DOCUMENT EXCERPT below:

The March meeting will be about pinyon-juniper dynamics, fuel succession and fire effects: reconciling management objectives with the current state of knowledge. Dr. Peter Weisberg, Professor of Landscape Ecology at University of Nevada, Reno, will be presenting the results of his research.
He will provide a broad overview of what is known about vegetation change and fire ecology of pinyon-juniper woodlands in the Great Basin. Across the range of pinyon-juniper woodland in the western United States there has been a marked increase in area burned and average fire size over the past three decades. However, observed fire rotations have remained within historical ranges as reconstructed by tree-ring based fire history studies, and recent fire regime trends in pinyon-juniper woodlands have been similar to those of other regional land-cover types. Although there has been a strong pattern of woodland expansion since the late 1800s, not all expansion has been ‘invasion’ arising from historical over-grazing and altered fire regimes, but much has been the result of forest recovery processes, natural stand dynamics, and response to changing climate. Furthermore, recent declines in tree cover associated with drought and fire have nearly balanced expansion over the past three decades. Regardless of the underlying cause, changes in relative tree dominance alter fuelbed structure and potential fire behavior. The dominant pinyon-juniper management paradigm – that he will characterize as “landscape restoration from woodland expansion” – needs to be broadened to maintain resilience of the overall landscape mosaic to climate change, fire regime shifts, annual grass invasions, and other inter-related stressors. Certain management objectives, such as reducing the fire risk to communities, can be achieved through silvicultural practices (e.g. density management, surface or canopy fuels reduction, patch cutting to regenerate understory species within landscape mosaics) that maintain a target level of tree cover and do not necessitate large-scale woodland-to-sagebrush conversion. Pinyon-juniper silviculture can be further developed for flexibly achieving a range of management objectives, aimed at restoring and maintaining diverse, fire-resilient, climate-resilient, mosaic landscapes that provide essential habitat, forage and cultural resources.

End of DOCUMENT EXCERPT.
DATA TO EXAMINE below:

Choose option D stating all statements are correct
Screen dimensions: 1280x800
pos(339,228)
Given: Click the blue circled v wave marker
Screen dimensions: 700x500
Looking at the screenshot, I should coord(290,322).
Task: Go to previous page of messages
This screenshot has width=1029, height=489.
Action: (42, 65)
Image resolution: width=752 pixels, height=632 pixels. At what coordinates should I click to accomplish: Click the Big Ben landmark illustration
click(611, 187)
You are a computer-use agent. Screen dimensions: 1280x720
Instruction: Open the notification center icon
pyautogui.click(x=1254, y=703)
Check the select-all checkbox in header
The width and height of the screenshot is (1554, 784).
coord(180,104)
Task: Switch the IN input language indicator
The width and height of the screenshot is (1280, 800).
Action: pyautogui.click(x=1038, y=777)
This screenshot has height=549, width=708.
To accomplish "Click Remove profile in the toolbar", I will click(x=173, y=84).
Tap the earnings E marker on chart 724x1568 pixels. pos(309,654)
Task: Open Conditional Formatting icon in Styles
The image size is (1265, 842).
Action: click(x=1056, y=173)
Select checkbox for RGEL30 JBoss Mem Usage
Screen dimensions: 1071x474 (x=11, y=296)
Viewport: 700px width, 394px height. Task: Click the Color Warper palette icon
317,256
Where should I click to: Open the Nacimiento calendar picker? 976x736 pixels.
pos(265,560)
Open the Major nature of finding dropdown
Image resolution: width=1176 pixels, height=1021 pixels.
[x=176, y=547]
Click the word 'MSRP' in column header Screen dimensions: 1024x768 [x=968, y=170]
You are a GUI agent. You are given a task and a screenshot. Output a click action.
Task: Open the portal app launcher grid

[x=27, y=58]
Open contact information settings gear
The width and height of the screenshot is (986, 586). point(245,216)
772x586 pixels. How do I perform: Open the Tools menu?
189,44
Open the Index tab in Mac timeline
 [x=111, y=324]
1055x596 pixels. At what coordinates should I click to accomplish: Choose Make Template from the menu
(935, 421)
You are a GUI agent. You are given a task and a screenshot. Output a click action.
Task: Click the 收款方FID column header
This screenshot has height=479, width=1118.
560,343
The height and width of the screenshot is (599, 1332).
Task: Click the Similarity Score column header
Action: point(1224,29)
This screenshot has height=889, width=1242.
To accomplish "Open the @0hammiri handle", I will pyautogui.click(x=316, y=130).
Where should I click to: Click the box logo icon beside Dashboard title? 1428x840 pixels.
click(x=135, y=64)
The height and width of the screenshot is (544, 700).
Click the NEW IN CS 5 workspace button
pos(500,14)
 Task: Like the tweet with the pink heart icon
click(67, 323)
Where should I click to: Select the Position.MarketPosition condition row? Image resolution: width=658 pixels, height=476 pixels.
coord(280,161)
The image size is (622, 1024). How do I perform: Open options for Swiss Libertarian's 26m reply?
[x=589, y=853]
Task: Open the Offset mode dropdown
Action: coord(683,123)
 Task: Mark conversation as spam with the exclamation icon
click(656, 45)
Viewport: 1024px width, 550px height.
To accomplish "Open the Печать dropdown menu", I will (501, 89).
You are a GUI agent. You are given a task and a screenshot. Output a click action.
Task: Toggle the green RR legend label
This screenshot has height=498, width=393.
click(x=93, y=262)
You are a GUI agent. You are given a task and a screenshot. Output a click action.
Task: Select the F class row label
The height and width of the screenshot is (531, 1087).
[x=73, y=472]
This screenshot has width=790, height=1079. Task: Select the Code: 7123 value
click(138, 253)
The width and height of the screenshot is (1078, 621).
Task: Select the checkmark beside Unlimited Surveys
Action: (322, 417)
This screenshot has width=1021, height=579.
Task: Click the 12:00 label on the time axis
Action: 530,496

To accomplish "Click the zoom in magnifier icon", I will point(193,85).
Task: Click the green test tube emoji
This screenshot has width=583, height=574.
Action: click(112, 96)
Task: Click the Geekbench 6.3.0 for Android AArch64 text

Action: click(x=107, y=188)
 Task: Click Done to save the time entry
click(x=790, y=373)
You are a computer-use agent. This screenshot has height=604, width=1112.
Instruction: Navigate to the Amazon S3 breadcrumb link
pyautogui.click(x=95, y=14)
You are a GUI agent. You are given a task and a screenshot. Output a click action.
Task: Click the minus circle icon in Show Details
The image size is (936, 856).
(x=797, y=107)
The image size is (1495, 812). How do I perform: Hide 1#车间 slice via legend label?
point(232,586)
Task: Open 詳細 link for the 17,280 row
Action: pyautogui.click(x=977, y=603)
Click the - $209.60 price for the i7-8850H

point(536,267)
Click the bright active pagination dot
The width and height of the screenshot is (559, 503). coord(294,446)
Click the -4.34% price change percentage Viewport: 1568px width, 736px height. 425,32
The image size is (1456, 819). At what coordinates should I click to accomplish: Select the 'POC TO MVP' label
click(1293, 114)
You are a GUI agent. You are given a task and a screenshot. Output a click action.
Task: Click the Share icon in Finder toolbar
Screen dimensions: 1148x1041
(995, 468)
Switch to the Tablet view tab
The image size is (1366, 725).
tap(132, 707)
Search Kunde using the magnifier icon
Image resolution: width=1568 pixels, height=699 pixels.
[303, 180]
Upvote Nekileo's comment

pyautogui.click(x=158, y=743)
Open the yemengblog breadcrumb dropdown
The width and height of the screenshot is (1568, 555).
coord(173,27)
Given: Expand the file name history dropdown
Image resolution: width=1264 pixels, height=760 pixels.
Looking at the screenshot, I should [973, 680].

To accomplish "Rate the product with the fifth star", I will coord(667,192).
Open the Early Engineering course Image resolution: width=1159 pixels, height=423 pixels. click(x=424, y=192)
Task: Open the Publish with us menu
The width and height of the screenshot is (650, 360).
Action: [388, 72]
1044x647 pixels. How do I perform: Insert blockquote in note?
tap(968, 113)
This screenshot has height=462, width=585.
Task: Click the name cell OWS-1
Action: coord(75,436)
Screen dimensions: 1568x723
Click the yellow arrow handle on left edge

End of DATA TO EXAMINE.

Pick up the pinyon-juniper meeting announcement after its final sentence and extend it in the same technical voice. The entries come from a separate source unrelated to the text.

## [RESULT OF THE EXERCISE]
Peter Weisberg is Professor of Landscape Ecology at University of Nevada, Reno where he’s been on the faculty for 15 years and teaches courses in Natural Resource Ecology, Fire Ecology, and Forest and Range Ecology. He received his BS in Forest Biology from SUNY College of Environmental Science and Forestry, his MS in Biogeography from University of Wyoming, and his PhD in Forest Science from Oregon State University. He and his students have extensively studied natural disturbances such as fire, forest responses to episodic drought, invasive plant species, and plant community response to environmental change and resource management practices, over a broad range of ecosystem types including forests, semi-arid woodlands, riparian and wetland ecosystems, rangelands and deserts. More than a decade of research in Great Basin pinyon-juniper woodlands and sagebrush ecosystems has focused on understanding the dramatic distributional and structural shifts within the woodland and along the woodland-shrubland boundary. Outcomes of these investigations have piqued Dr. Weisberg’s interest in the ecological and resource values associated with tree-dominated vegetation in arid lands.
The March meeting is scheduled for Tuesday March 6th at 6:00 pm at Turtle Rock Park.